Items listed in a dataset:

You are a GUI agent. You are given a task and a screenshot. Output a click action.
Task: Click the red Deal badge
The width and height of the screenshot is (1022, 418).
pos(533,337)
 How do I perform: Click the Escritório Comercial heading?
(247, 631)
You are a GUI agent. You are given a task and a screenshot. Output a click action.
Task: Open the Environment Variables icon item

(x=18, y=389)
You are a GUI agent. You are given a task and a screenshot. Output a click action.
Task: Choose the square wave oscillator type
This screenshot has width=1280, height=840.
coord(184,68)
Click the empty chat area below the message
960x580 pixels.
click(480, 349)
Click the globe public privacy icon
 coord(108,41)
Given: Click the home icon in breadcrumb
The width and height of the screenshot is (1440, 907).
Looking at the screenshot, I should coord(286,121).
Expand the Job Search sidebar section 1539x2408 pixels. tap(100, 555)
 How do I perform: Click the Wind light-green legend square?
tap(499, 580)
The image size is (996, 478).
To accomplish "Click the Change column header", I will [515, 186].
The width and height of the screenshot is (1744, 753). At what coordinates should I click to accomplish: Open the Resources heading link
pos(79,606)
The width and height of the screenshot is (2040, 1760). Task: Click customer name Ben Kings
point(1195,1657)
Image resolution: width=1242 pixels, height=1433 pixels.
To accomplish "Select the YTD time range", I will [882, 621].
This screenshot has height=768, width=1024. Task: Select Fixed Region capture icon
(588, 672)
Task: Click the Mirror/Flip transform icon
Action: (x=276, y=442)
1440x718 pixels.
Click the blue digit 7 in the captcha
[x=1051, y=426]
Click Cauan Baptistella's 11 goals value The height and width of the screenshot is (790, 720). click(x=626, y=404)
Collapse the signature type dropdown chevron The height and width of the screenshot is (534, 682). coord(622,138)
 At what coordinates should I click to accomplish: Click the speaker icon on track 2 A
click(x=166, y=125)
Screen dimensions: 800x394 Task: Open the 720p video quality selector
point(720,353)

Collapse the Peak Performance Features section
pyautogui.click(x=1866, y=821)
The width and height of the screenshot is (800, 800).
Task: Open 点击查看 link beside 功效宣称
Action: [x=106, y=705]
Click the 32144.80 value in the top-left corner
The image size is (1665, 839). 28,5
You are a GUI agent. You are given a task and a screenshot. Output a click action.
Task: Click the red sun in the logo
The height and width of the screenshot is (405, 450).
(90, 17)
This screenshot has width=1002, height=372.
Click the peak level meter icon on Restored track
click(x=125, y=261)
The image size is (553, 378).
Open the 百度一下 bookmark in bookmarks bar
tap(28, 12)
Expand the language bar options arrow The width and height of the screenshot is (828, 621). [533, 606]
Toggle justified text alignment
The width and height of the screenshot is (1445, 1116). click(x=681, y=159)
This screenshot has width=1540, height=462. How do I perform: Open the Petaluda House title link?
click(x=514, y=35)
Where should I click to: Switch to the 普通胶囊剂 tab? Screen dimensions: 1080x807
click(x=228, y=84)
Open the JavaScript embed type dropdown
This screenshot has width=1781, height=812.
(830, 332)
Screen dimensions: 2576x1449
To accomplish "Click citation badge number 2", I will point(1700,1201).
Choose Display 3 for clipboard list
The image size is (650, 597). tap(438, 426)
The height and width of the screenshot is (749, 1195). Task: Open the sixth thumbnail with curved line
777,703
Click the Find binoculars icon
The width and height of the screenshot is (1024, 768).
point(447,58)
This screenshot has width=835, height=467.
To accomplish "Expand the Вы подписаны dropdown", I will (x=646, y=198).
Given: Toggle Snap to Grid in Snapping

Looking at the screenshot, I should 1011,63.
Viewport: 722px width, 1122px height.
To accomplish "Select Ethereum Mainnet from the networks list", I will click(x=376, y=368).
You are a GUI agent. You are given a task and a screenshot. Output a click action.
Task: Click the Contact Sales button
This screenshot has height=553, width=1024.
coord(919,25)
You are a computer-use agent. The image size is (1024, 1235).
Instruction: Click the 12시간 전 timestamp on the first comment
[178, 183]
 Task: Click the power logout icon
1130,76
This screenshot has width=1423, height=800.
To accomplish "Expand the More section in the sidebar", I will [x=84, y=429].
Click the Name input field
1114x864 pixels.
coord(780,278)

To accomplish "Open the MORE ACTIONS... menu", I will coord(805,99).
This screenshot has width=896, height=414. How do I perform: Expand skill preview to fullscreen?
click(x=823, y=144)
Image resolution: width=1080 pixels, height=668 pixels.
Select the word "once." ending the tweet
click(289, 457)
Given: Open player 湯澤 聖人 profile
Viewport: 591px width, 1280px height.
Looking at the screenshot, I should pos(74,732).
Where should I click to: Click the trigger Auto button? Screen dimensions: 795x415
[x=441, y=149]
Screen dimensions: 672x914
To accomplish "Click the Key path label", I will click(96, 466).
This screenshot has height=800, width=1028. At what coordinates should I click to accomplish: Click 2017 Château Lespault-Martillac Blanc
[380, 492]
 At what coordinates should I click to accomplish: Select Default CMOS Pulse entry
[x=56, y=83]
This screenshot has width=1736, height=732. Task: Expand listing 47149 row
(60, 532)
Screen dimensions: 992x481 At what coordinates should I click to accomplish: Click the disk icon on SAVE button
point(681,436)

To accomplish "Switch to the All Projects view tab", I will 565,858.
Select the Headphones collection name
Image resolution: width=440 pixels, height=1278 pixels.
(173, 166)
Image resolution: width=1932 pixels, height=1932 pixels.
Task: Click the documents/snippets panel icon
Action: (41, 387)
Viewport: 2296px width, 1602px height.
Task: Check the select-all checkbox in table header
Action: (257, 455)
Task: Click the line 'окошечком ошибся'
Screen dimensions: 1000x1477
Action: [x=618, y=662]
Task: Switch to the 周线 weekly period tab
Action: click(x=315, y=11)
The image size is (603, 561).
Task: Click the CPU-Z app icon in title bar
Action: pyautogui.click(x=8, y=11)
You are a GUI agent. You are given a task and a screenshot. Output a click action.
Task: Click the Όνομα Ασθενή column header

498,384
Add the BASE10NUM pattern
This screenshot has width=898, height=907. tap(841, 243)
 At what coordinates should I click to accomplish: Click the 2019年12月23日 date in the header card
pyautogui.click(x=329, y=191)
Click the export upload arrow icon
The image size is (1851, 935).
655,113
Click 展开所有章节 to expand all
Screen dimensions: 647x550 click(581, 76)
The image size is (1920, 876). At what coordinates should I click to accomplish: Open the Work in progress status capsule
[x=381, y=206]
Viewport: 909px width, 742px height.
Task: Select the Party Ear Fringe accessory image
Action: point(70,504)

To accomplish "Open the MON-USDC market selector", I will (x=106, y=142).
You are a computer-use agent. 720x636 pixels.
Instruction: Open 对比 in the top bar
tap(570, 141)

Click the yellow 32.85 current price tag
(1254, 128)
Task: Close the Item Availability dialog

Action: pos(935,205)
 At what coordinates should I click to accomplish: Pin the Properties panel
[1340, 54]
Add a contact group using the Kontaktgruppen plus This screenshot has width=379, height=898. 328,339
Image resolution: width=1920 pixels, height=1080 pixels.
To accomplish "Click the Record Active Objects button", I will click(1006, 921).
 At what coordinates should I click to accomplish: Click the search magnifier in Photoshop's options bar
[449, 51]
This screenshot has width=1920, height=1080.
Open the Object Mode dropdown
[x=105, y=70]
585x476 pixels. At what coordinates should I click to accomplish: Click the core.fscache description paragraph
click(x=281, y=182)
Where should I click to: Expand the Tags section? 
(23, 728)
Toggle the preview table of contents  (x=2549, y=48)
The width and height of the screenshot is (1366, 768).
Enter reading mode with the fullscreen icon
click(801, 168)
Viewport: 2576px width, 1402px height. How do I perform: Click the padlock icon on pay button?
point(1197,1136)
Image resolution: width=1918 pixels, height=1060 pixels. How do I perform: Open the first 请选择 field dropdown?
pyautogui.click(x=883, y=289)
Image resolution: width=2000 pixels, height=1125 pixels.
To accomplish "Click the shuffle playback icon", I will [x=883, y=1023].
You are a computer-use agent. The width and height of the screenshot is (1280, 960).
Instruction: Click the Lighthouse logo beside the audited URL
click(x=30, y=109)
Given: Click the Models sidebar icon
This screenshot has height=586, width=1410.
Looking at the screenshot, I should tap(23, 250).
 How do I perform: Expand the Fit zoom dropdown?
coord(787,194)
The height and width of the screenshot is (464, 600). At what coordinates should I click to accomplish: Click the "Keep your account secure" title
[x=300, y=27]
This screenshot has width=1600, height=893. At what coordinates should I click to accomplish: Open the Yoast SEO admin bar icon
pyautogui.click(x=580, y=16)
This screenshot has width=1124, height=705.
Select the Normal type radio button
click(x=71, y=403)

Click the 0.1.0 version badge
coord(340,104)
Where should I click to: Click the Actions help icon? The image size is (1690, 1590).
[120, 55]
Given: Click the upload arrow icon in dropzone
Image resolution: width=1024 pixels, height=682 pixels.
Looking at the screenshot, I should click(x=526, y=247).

▶ [Problem description]: Copy the stretch of the data above, from the line containing "At what coordinates should I click to accomplish: Select" through the line containing "will (x=106, y=142).", reproducing each line without any change.

▶ [In response]:
 At what coordinates should I click to accomplish: Select Default CMOS Pulse entry
[x=56, y=83]
This screenshot has width=1736, height=732. Task: Expand listing 47149 row
(60, 532)
Screen dimensions: 992x481 At what coordinates should I click to accomplish: Click the disk icon on SAVE button
point(681,436)

To accomplish "Switch to the All Projects view tab", I will 565,858.
Select the Headphones collection name
Image resolution: width=440 pixels, height=1278 pixels.
(173, 166)
Image resolution: width=1932 pixels, height=1932 pixels.
Task: Click the documents/snippets panel icon
Action: (41, 387)
Viewport: 2296px width, 1602px height.
Task: Check the select-all checkbox in table header
Action: (257, 455)
Task: Click the line 'окошечком ошибся'
Screen dimensions: 1000x1477
Action: [x=618, y=662]
Task: Switch to the 周线 weekly period tab
Action: click(x=315, y=11)
The image size is (603, 561).
Task: Click the CPU-Z app icon in title bar
Action: pyautogui.click(x=8, y=11)
You are a GUI agent. You are given a task and a screenshot. Output a click action.
Task: Click the Όνομα Ασθενή column header

498,384
Add the BASE10NUM pattern
This screenshot has width=898, height=907. tap(841, 243)
 At what coordinates should I click to accomplish: Click the 2019年12月23日 date in the header card
pyautogui.click(x=329, y=191)
Click the export upload arrow icon
The image size is (1851, 935).
655,113
Click 展开所有章节 to expand all
Screen dimensions: 647x550 click(581, 76)
The image size is (1920, 876). At what coordinates should I click to accomplish: Open the Work in progress status capsule
[x=381, y=206]
Viewport: 909px width, 742px height.
Task: Select the Party Ear Fringe accessory image
Action: point(70,504)

To accomplish "Open the MON-USDC market selector", I will (x=106, y=142).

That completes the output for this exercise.